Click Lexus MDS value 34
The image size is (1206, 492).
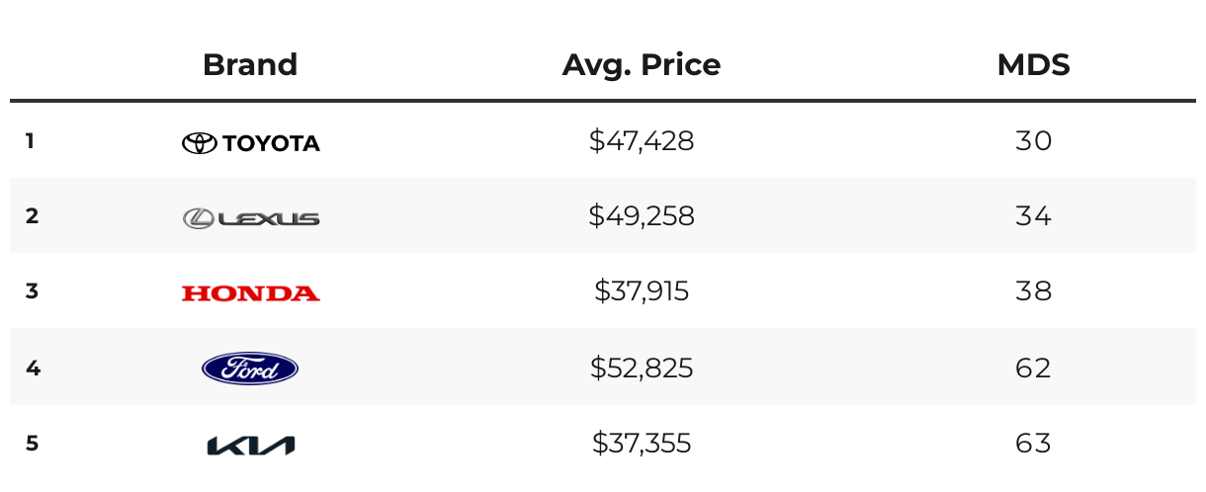click(1033, 216)
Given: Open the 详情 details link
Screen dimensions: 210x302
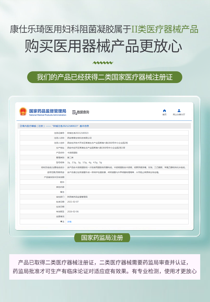Looking at the screenshot, I should [69, 221].
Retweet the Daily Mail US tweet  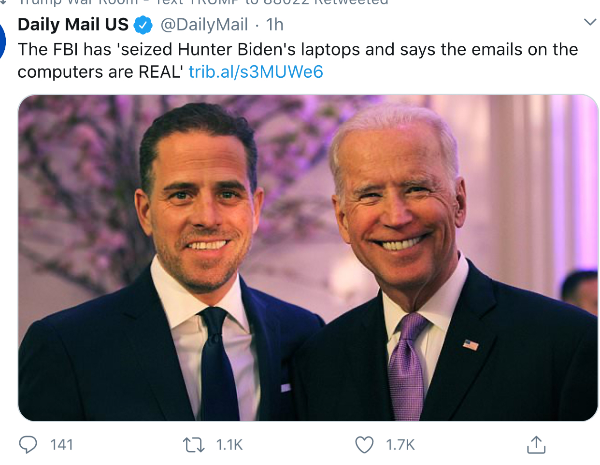click(x=194, y=445)
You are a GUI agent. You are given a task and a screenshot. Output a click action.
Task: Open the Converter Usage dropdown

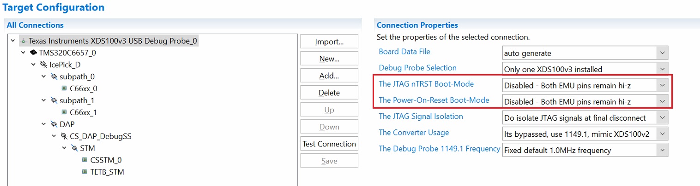coord(663,134)
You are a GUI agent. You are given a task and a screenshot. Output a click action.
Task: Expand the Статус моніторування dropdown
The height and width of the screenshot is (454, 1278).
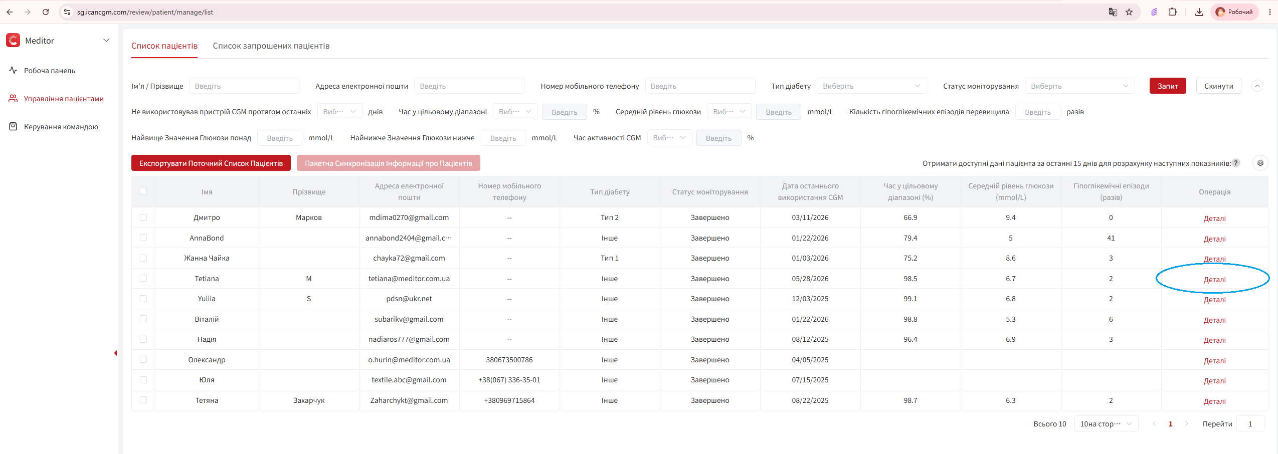click(x=1079, y=86)
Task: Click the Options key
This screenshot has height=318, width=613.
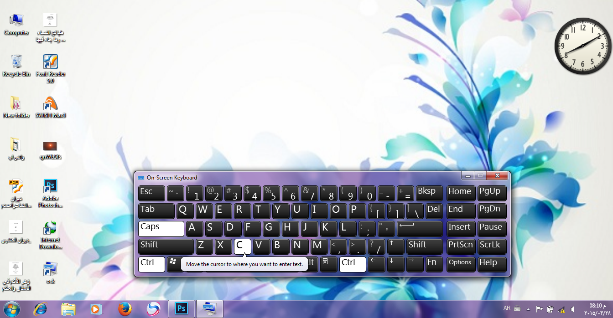Action: pyautogui.click(x=460, y=264)
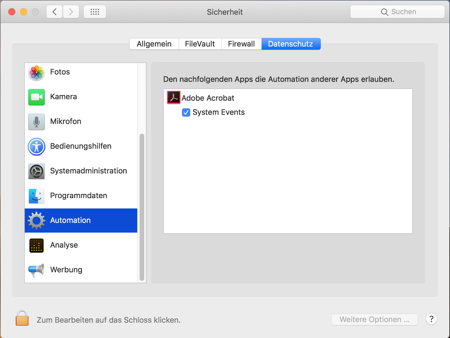Click the Systemadministration gear icon
Screen dimensions: 450x338
[x=36, y=171]
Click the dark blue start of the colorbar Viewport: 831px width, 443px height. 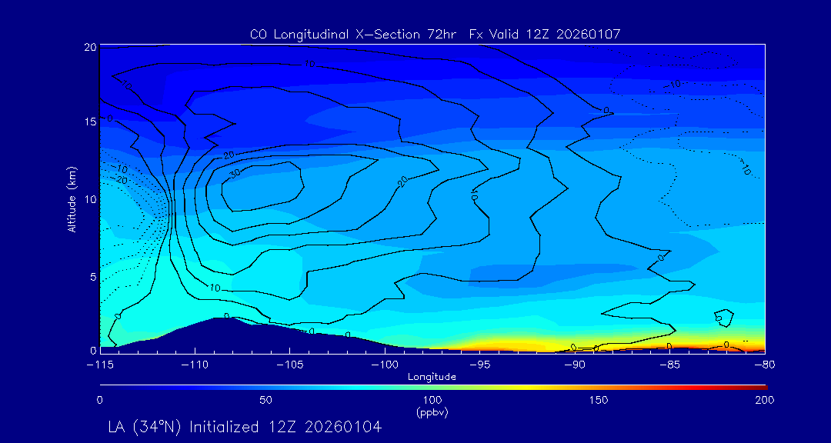coord(103,386)

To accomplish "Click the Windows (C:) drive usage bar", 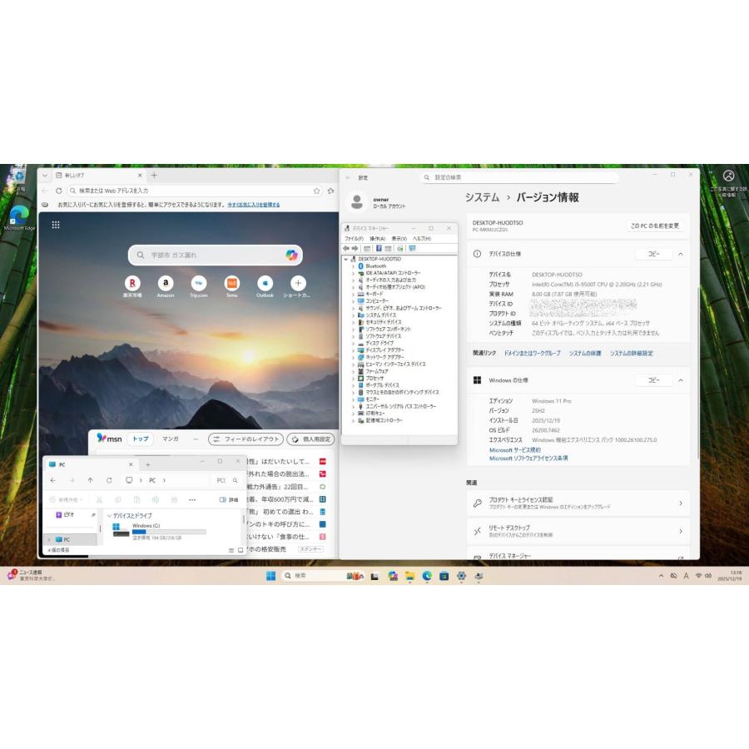I will 169,532.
========================
▶ TASK INSTRUCTIONS: Only the lines above starting with the line with "Task: Open the Converter Usage dropdown" and going on through the line with "Task: Click the Options key" belong in the answer; repeat them exactly, minus any picture.

▶ COMPLETED TASK:
Task: Open the Converter Usage dropdown

coord(663,134)
You are a GUI agent. You are given a task and a screenshot. Output a click action.
Task: Expand the Статус моніторування dropdown
The height and width of the screenshot is (454, 1278).
click(x=1079, y=86)
Task: Click the Options key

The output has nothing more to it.